昨年10月、若手音楽家たちによって行われた公演「近藤譲 七十歳の径路」が話題を呼んだ近藤は、「今も世界中で作品を演奏してもらっているのは、やはり楽譜の出版というのが大きい。自分自身が考えていることは、基本的には昔とそれほど変わっていないと思いますが、長い間やってきて、聴いてくださる方々が私の語法に慣れてきてくださった、という面はあると思います。私のスタイルに影響を受けた若い作曲家がたくさん出てきているのは嬉しい」とこれまでの活動を振り返った。
杉山洋一は、イタリア・ミラノを拠点に、我が国においてもとりわけ同時代音楽界に欠くべからざる存在としての評価を確立しており、「第27回芥川作曲賞選考演奏会」や「作曲家の個展II 2017」の指揮では余人をもって代え難い大きな成果を挙げたとして評価された。

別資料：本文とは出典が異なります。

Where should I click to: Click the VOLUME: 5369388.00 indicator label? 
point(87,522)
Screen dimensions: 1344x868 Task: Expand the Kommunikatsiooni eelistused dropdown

佐東利穂子は、『トリスタンとイゾルデ』におけるダンスは圧巻。屹立する身体の絶え間ない変容は時空を越え、身体を使って表現するアーティストとして未踏の領域に入った。勅使川原三郎と長年にわたり活動を共にし、身体に対する深い思考によって新たな地平を切り拓き、大きな飛躍を見せた一年として高く評価された。
受賞にあたって佐東は「ダンス以外のジャンルも受賞対象となっている賞をいただいたのは初めてで、とてもありがたく、また恐縮しています。『トリスタンとイゾルデ』は作品自体広く知られた題材で、ダイナミックな音楽によって、ダンスに結びつく“強さ”をより深く表現することができ、私にとって大きな発見でした。いま私に海外から振付依頼がきていて、今後は振付にも挑戦していきたいですし、今回の受賞を励みによりダンスを深めて頑張っていきたいです」と喜びを語った。
福岡雄大は、表現力や主役としての風格の点で急成長を見せており、所属する新国立劇場バレエ団の『コッペリア』フランツ役や『ジゼル』アルベルト役をはじめ、役柄の深い理解によって作品を牽引し、舞台全体の成果を高めるような名演が相次ぎ、日本のバレエ界をリードする存在として、更なる飛躍が期待されるとして評価された。